In part 1 of this talk, we introduce unsupervised methods from language technology that capture semantic information. We present a range of methods that extract semantic representation from corpora, as opposed to using manually created norms. We show how we applied language models based on n-grams, topic modelling, and the word2vec neural model across three different corpora to account for behavioral, brain-electric and eye movement data. We used a benchmark that has become standard for Neurocognitive Simulation Models in psychology : Thus we reproducibly accounted for half of the item-level variance in the cloze-completion-based word predictability from sentence context, and the resulting N400-, and single fixation duration data of the Potsdam sentence corpus.
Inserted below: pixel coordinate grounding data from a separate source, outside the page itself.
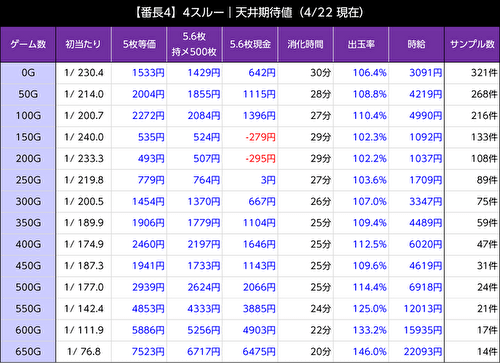The image size is (500, 363).
Task: Select the 22093円 hourly wage cell
Action: [x=423, y=352]
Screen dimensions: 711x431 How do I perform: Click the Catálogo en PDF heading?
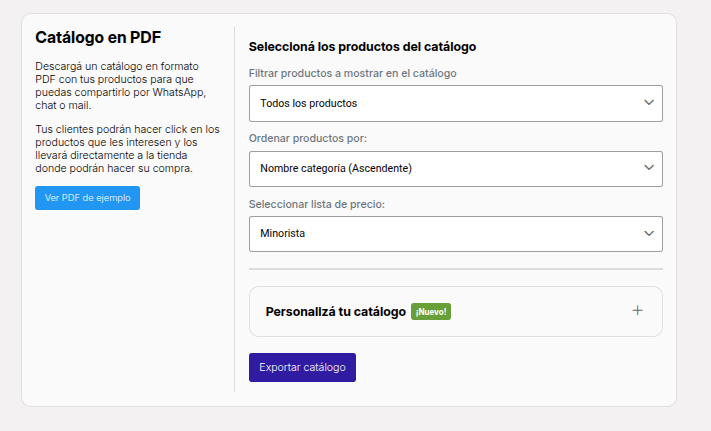pos(98,38)
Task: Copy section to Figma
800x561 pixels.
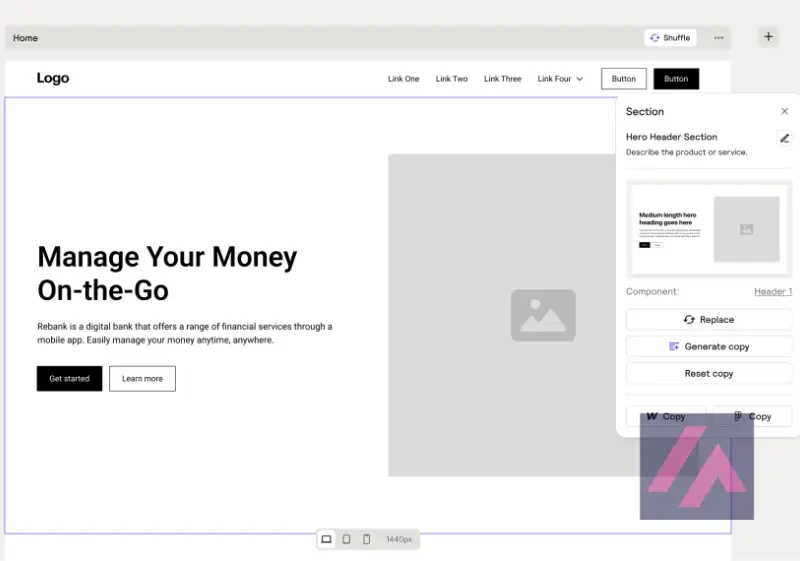Action: click(753, 417)
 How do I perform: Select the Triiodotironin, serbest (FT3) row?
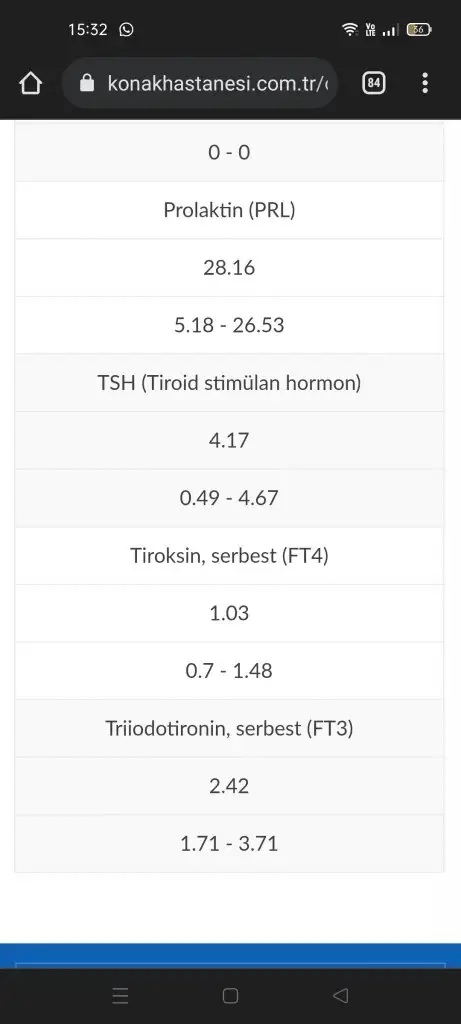click(229, 728)
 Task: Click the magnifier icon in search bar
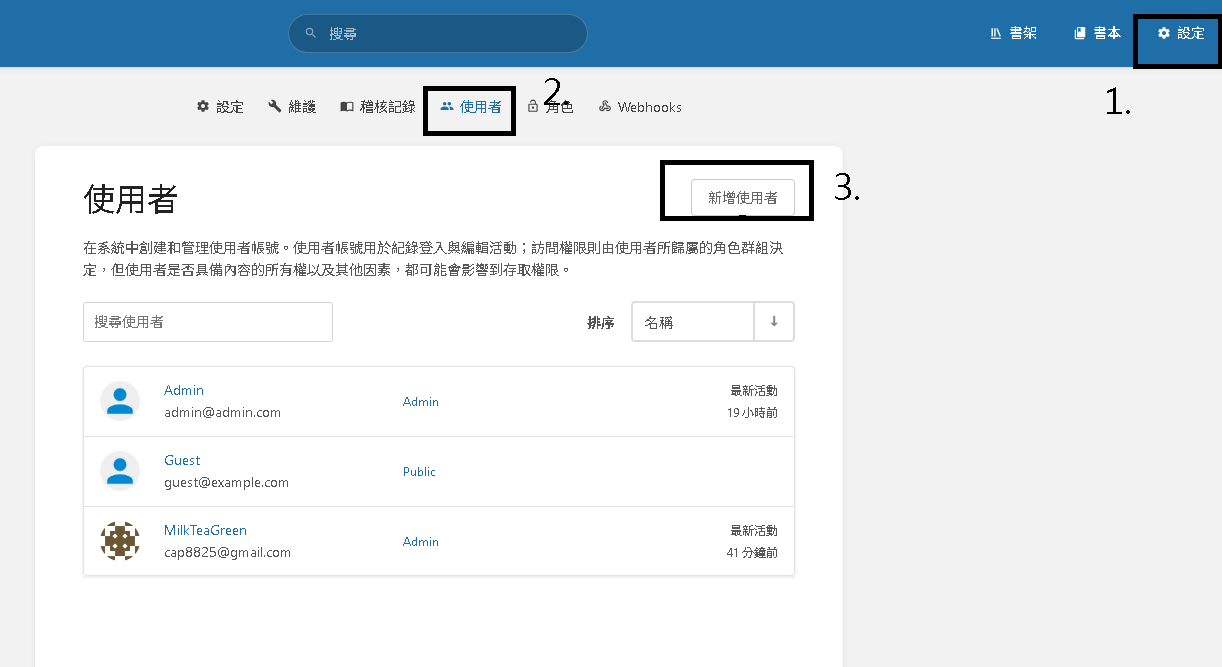[311, 33]
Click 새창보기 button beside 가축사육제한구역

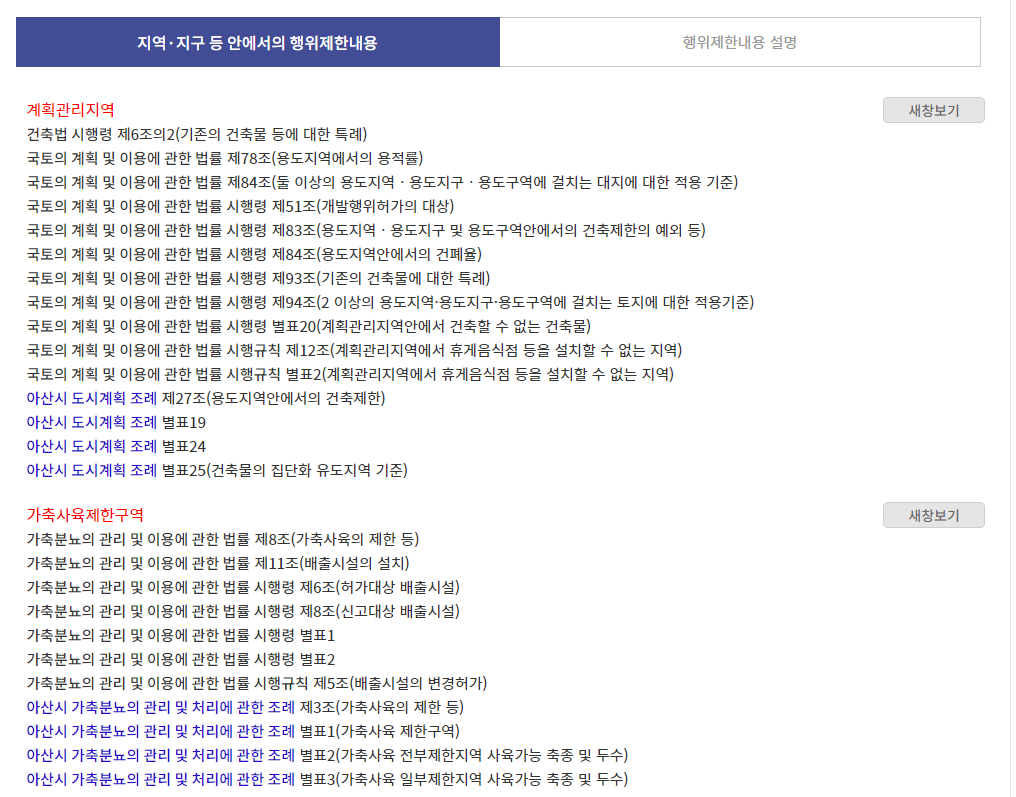point(933,515)
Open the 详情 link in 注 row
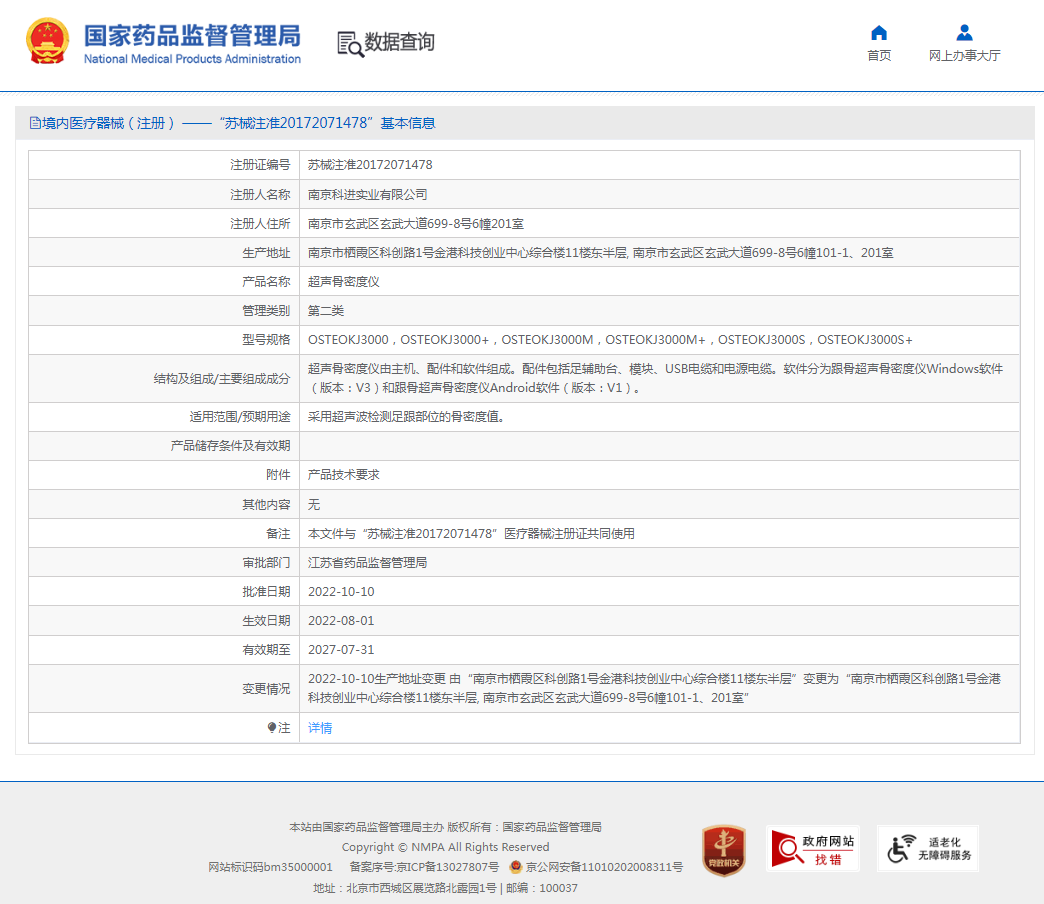This screenshot has height=904, width=1044. click(x=320, y=728)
In part 2 we discuss how relatively straightforward NLP methods can be used to define semantic processes in a neurocognitive simulation model. To extend an interactive activation model with a semantic layer, we used the log likelihood that two words occur more often together in the sentences of a large corpus than predictable by single-word frequency. The resulting Associative Read-Out Model (AROM) is an extension of the Multiple Read-Out Model. Here, we use it to account for association ratings and semantically induced false memories in human performance and P200/N400 brain-electric data. Then, we present a sequential version of the AROM accounting for primed lexical decision, and the resulting semantic competition in the left (and right !) inferior frontal gyrus of the human brain. Finally, we envision two routes of reading, complementing the form-based aspects of linguistic representations with one of the most defining feature of words : they carry meaning.